At that conference, the oil world was shocked by statements from Ali Al-Naimi, Saudi Arabia’s oil minister.

“There is no sense in wasting our time seeking production cuts. They will not happen,” Al-Naimi said. “What will happen is we will all as major producers find it easy to freeze production, let demand rise and let some inefficient supplies decline, and eventually the market will balance.”

Here was the Saudi oil minister promoting the agreement engineered between Saudi, Russia, Qatar, Oman and Venezuela to freeze their output at January levels in order to help oil prices recover. The problem is that Iran, who is now free to boost its oil output with the lifting of Western economic sanctions, wants to increase its output and regain the market share it lost over the past four years.

Following Al-Naimi’s comments, oil prices dropped by 5% from their recent high. They worked higher during the balance of the week as forecasters called for falling U.S. shale output. Other conference speakers declared that the oil industry could not continue drilling given $30 a barrel oil prices, which would lead to a self-correction between too much supply and not enough demand. Still others talked about $50 bbl. oil prices as being likely by the end of 2016.

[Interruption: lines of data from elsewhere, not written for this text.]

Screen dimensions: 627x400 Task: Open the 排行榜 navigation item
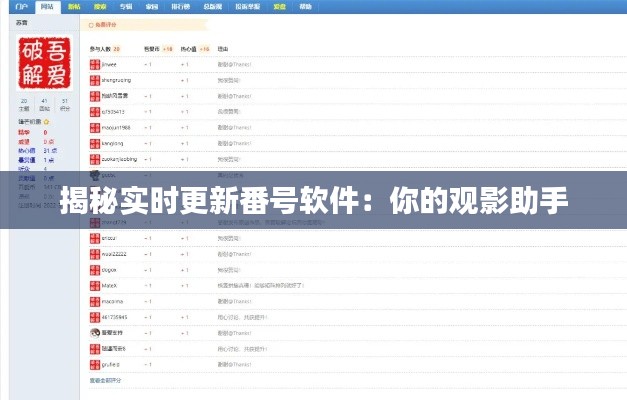pyautogui.click(x=181, y=6)

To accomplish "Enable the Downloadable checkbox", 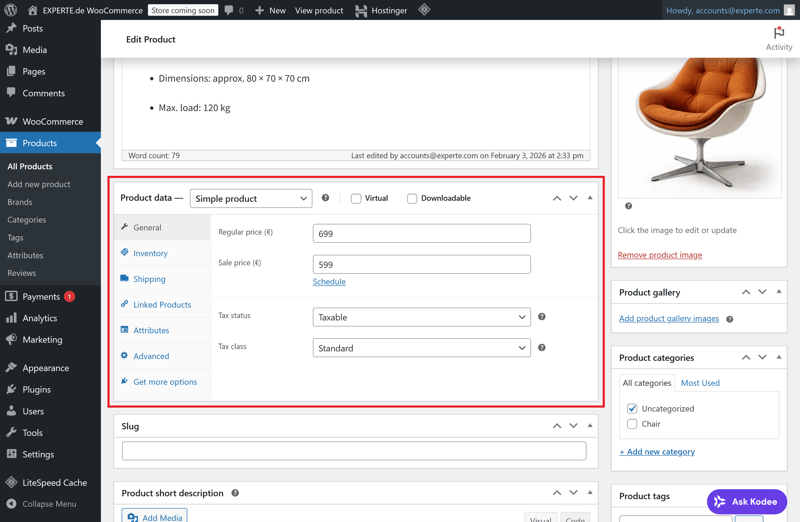I will 412,199.
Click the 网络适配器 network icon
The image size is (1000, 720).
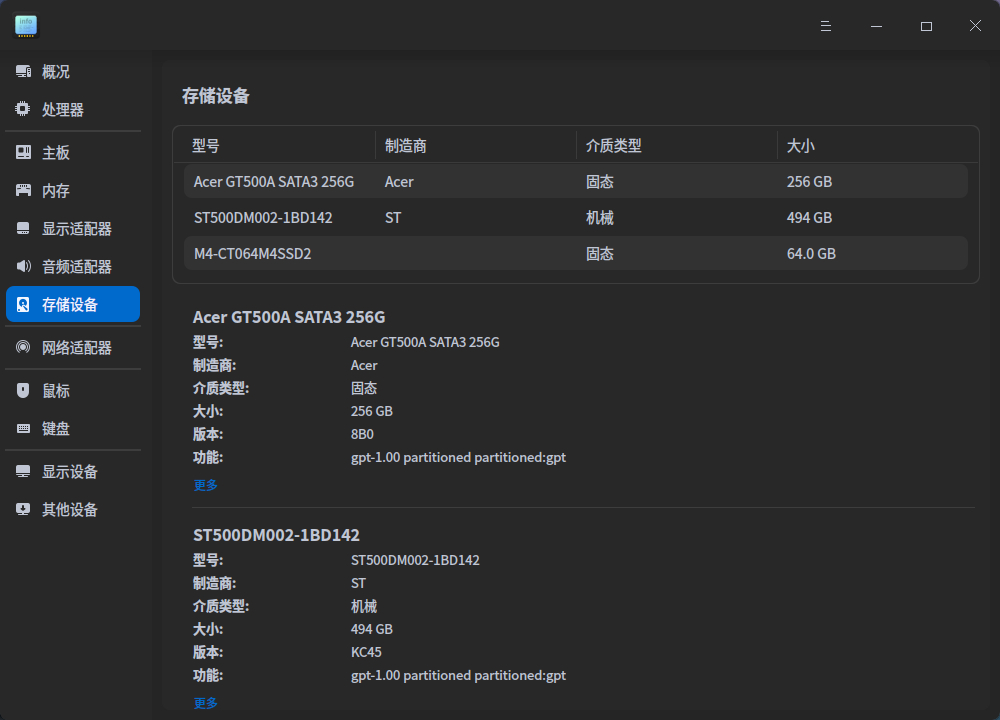tap(23, 348)
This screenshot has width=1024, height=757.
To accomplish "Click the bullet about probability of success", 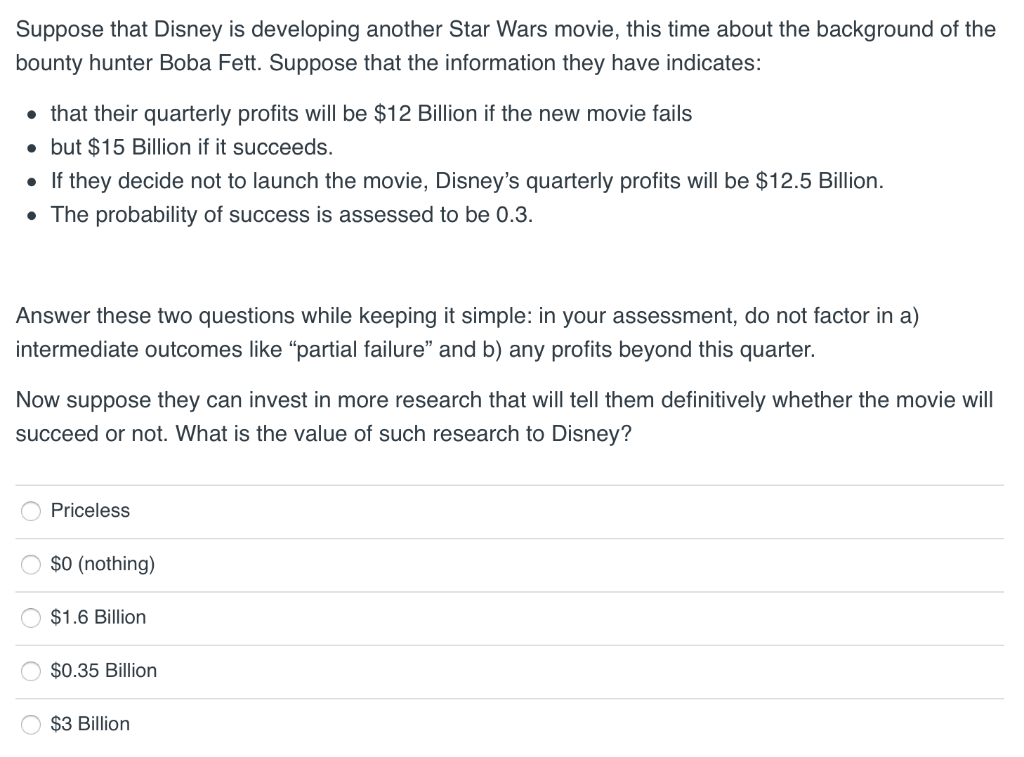I will [293, 214].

Contributing to the recovery optimism were the declarations by the heads of a number of oil companies that they have become disciplined about spending. Moreover, they vowed to be disciplined in responding to the next oil price up-cycle, which they are convinced will be starting soon. Many of those oil company execs espousing spending discipline where the same ones who just chopped their organizations to cut costs and bring cash outflows closer to cash inflows.

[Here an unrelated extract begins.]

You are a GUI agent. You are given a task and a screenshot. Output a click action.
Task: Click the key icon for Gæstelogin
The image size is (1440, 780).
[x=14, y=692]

Having lived through multiple oil industry cycles, we understand that managers know how to cut to survive drops in commodity prices. We are also convinced that these same managers have a difficult time handling the cycle’s good times. Why is that? It may be in response to peer pressure, including investor demands. The boom and bust history of the oil business has unfortunately claimed many lives and careers. Surviving managers are hailed for their “brilliance,” which in reality is often more luck than smarts.

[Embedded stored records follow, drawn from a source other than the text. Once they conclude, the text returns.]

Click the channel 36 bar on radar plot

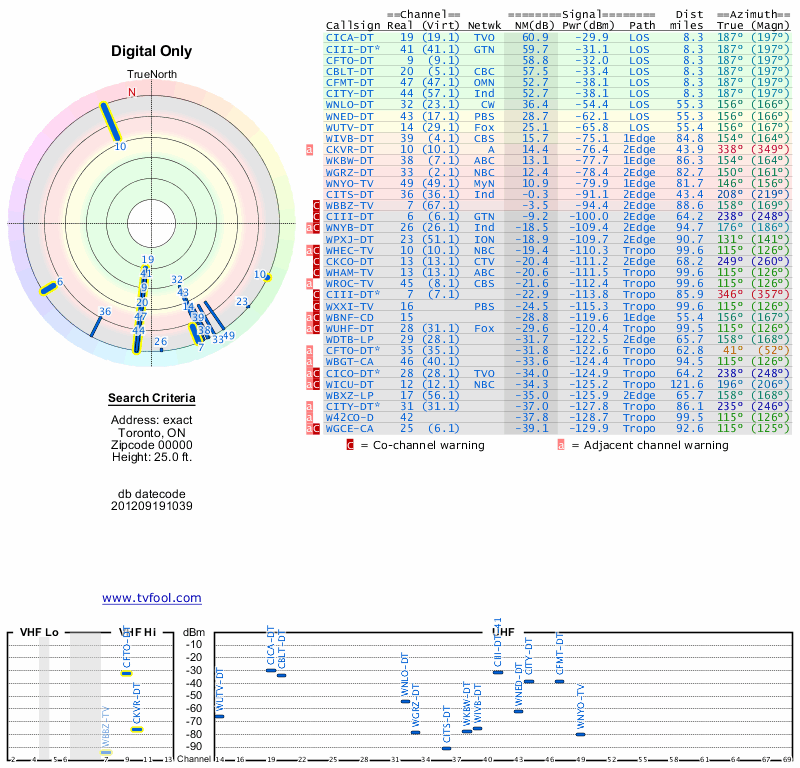(x=97, y=324)
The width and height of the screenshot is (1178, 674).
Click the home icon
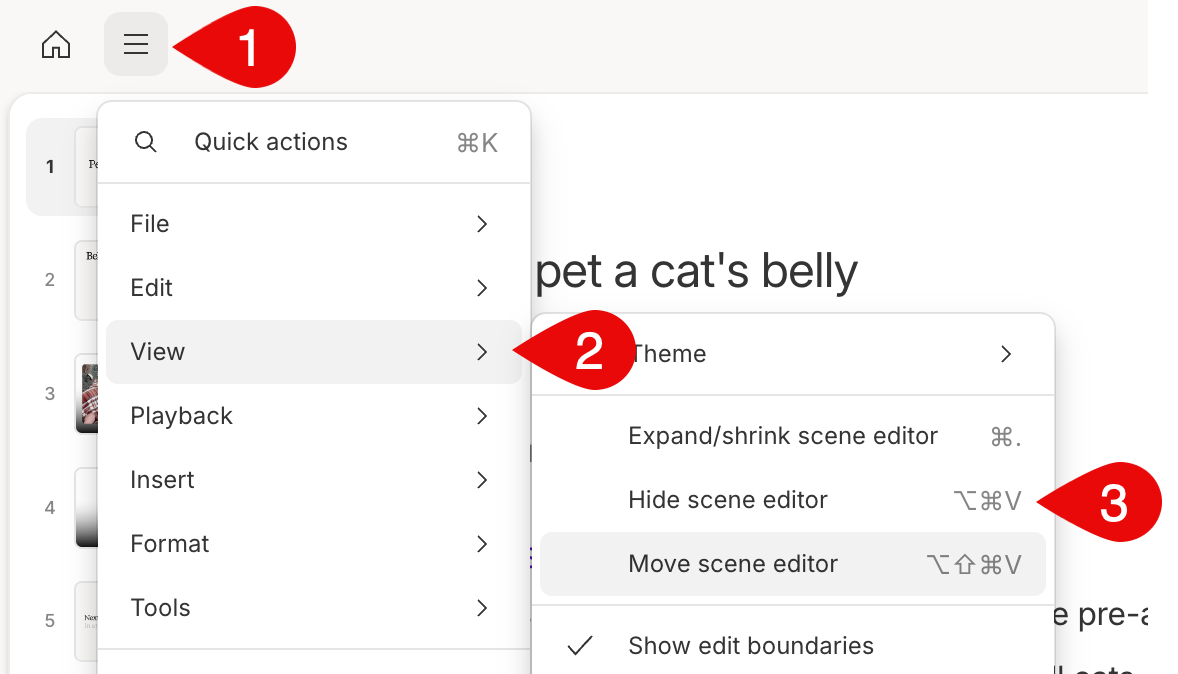[56, 45]
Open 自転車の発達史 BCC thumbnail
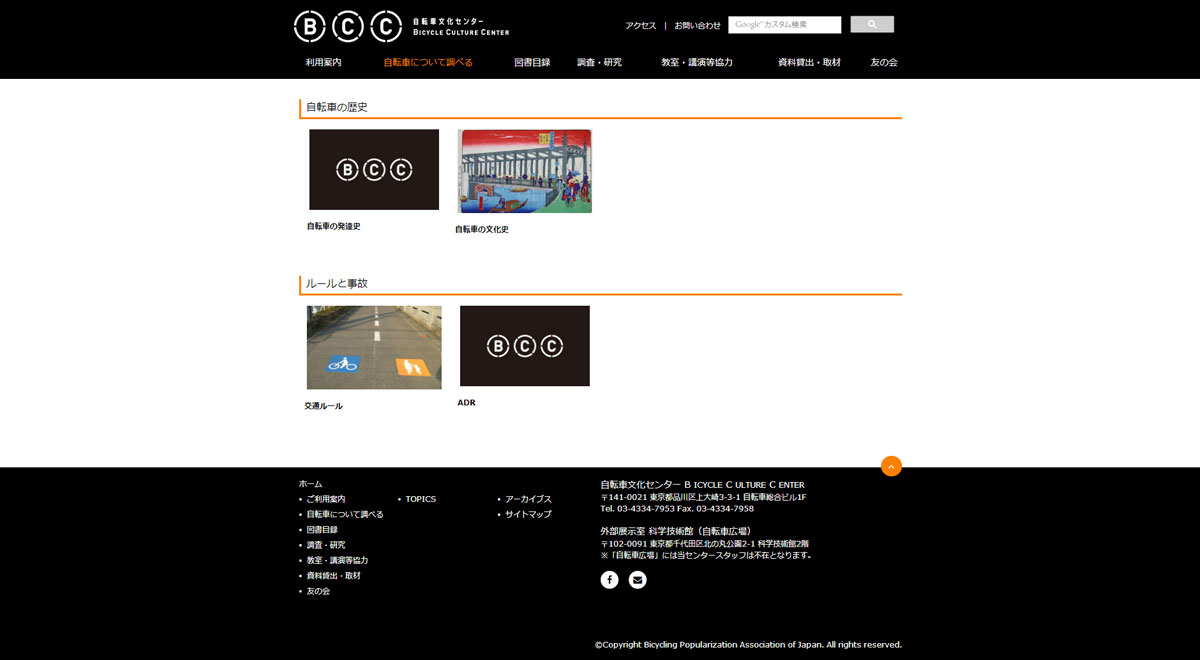Image resolution: width=1200 pixels, height=660 pixels. pyautogui.click(x=374, y=169)
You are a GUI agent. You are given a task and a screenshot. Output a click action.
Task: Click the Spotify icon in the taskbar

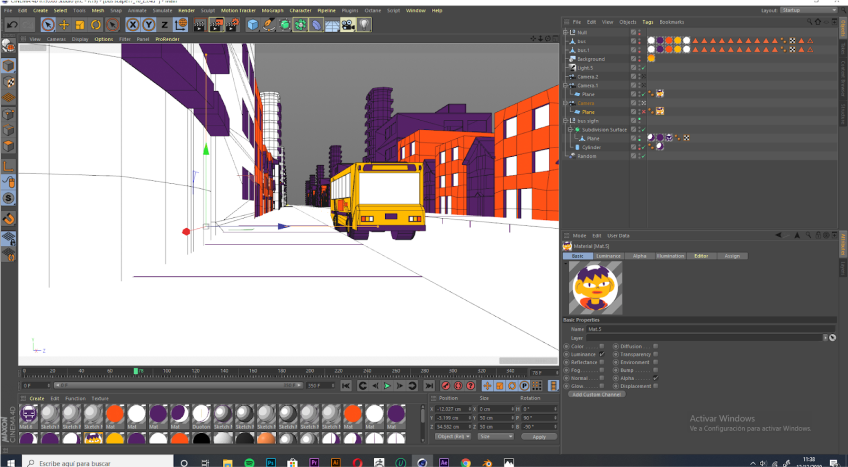tap(247, 463)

We hope in the future that more oil execs would heed the advice of 80-year-old Al-Naimi, who joined national oil company Saudi Aramco as an office boy and rose through the ranks to become the company’s first non-American CEO and is now the kingdom’s oil minister. “We should allow markets to work, but we must remain vigilant, we need to work to understand new market dynamics,” he admonished the audience.

The oil business may be cyclical, but the next industry cycle will differ from those past. Good managers will focus on the differences and adjust strategies accordingly – hopefully to the benefit of employees and investors.